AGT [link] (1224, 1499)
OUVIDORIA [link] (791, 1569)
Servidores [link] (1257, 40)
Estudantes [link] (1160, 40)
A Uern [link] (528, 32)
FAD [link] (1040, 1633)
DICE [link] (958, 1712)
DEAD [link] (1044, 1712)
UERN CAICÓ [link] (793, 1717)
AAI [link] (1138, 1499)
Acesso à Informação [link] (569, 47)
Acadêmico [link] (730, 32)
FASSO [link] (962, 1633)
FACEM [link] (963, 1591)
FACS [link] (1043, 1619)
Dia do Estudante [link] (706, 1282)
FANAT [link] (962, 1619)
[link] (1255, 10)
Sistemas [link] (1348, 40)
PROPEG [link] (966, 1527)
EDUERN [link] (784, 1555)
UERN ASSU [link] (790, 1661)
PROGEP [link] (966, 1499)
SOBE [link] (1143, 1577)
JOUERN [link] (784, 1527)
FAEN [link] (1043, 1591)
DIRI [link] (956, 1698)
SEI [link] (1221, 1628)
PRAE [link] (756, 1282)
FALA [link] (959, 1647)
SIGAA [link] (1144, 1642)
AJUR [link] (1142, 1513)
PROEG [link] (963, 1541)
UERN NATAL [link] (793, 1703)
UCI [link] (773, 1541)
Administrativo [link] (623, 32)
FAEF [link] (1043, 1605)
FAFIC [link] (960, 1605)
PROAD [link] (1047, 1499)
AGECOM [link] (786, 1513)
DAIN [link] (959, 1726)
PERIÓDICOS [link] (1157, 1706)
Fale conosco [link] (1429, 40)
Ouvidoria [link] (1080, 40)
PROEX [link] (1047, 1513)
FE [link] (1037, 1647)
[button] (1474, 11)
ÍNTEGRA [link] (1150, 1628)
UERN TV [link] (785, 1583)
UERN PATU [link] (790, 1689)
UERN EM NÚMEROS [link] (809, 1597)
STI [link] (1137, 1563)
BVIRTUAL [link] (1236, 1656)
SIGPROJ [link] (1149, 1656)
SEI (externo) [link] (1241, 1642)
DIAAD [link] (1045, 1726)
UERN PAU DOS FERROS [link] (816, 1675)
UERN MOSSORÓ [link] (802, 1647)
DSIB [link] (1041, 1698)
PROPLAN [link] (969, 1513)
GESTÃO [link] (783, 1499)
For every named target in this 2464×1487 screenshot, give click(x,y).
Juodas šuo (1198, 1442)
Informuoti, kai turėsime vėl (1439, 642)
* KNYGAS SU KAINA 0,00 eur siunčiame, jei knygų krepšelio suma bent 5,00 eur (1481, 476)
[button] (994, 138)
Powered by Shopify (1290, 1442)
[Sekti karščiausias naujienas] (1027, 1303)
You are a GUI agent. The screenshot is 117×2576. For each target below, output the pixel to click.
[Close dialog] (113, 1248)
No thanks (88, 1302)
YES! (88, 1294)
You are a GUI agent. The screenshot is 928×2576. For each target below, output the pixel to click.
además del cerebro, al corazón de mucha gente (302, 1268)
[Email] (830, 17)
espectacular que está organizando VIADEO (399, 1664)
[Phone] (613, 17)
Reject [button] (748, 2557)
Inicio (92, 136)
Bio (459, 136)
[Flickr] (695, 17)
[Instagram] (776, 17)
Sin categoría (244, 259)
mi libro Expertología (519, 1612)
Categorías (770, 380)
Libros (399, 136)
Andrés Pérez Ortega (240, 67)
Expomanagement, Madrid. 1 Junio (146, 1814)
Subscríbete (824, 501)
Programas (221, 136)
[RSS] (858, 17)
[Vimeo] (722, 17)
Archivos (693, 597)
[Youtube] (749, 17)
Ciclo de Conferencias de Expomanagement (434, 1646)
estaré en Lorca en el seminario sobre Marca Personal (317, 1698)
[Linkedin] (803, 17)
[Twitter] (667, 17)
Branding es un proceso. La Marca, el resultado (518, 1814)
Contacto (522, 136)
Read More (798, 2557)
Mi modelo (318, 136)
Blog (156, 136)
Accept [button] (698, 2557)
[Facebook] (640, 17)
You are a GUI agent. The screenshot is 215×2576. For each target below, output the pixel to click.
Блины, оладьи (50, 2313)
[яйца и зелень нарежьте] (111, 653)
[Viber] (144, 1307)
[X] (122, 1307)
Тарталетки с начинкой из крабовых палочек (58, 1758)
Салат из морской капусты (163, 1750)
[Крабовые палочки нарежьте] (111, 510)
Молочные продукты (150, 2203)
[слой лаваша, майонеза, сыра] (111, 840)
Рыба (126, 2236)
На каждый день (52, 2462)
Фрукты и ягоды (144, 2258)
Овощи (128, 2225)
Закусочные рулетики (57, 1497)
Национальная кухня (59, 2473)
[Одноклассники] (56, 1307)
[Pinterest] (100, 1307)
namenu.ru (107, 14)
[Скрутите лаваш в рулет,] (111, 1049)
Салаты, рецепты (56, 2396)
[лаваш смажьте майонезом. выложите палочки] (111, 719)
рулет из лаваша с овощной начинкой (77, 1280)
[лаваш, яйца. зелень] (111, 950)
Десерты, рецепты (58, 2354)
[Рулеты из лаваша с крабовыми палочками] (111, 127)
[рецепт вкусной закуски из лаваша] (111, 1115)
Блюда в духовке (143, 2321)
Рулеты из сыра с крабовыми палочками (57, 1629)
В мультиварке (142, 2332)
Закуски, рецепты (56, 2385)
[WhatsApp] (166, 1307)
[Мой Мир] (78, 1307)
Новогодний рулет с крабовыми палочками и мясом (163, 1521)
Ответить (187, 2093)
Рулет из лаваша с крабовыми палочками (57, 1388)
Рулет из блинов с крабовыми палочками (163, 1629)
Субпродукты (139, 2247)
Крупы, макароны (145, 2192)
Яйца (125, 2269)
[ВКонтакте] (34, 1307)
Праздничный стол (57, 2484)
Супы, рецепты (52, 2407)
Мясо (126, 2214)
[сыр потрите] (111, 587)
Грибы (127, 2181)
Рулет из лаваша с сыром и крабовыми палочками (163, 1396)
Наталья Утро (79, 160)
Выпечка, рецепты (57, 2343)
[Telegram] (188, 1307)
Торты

Work task:
What is the number of lines in the data holding the word "палочками"? Reply with that number only.

Result for this task:
6